§ **EXERCISE OBJECTIVE**
Reproduce word for word, from the entries below, the line with "Click the 200 Total Number of Projects figure", the line with "Re-download fetchv_hls_m3u8_mp4_blob1.2.1.2.zip This", and every line between them, and nothing more.

§ **EXTRACTED ENTRIES**
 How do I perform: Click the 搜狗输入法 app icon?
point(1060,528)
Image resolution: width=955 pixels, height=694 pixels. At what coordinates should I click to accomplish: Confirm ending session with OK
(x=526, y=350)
---
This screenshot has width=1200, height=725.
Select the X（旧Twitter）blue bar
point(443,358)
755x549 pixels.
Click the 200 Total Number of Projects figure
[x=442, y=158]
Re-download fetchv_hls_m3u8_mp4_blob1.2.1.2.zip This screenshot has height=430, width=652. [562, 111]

§ **SOLUTION**
Click the 200 Total Number of Projects figure
[x=442, y=158]
Re-download fetchv_hls_m3u8_mp4_blob1.2.1.2.zip This screenshot has height=430, width=652. [562, 111]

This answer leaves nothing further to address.